Many believe that the confederation principle would be able to resolve the Kashmir dispute. With confederation, they say, there would be no hard feelings about Kashmir. Kashmir could be left as it is today, with India and Pakistan retaining what they have now. With the confederation idea seeing to it that there will be no violent dispute, Kashmir too would live in peace. This is also why many people in India are attracted to the idea of confederation. There would consequently be a soft border between India and Pakistan and in turn between Kashmir and Pakistan, the divided families would be able to meet frequently and the gun running would stop. If the final solution is reached along the Line of Control, the two Kashmirs, one with India and the other with Pakistan, could have better relationship with each other.

Is this idea too utopian? At present it could sound like that, but it could come about if the relations between the two nations improve. This would involve large-scale trade and better social and cultural links. If, for instance, the present negotiations between India and Pakistan on the supply of power from Pakistan to India succeed, it will be an enduring step for amity between the two. How can there be a war if Pakistani electricity comes across to light homes and factories in India?

But the main question is whether the Pakistanis and Indians are able to decide to live peacefully with no axe to grind against each other.

In his latest statement in Mysore on confederation, Mr Advani has tried to further the idea, regardless of the negative reactions that had come from Pakistan. He has said that the formation of a confederation of countries of India and its neighbours, like Pakistan, Bangladesh, Sri Lanka, Bhutan and Nepal, should be possible. Mr Advani, knowing of the reaction from Pakistan, was wise enough to set the fears of the Pakistanis at rest. He conceded that when a reference was made to Akhand Bharat, united India, there “were misgivings in the minds of some”. He clarified that India and Pakistan” are two independent sovereign nations and will remain as independent nations”.
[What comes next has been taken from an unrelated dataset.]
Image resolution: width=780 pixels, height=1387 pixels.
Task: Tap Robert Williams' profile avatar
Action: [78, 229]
He also said that the confederation would be on the basis of the two nations’ own violation. This is necessary. We should remember that when after the birth of Bangladesh, India signed a treaty of friendship with that country, it did not create many ripples of friendship. Instead, it gave an opportunity to India’s opponents in Bangladesh to wage a war or words against New Delhi and when the time came for the renewal of the treaty, neither country wanted that to be done. It died a natural death.
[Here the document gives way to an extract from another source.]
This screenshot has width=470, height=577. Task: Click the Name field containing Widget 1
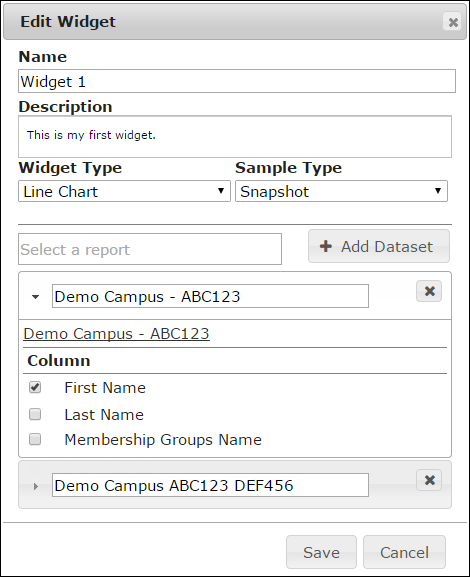(x=237, y=81)
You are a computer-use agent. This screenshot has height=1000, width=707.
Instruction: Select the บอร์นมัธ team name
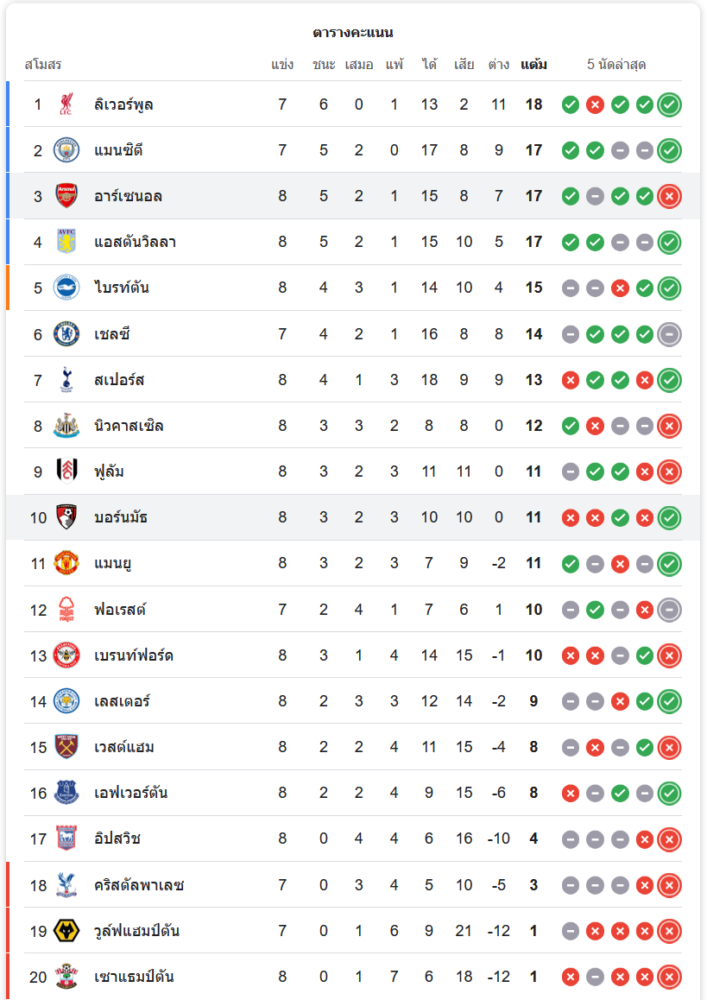click(122, 518)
India had not done enough homework to analyse what reaction the treaty could create. We should be wiser by this. Pakistan should be told that India still does not believe in the two-nation theory but instead in two independent nations. And the best example for the peoples of South Asia at a distant future is to have a set-up like the European Union. That should be possible some day but not immediately. India should not press too hard the confederation idea because it will lead to an unfavourable reaction from Pakistan. Let the idea be there but not pressed now. There is a time for every good idea. The time for confederation is not now.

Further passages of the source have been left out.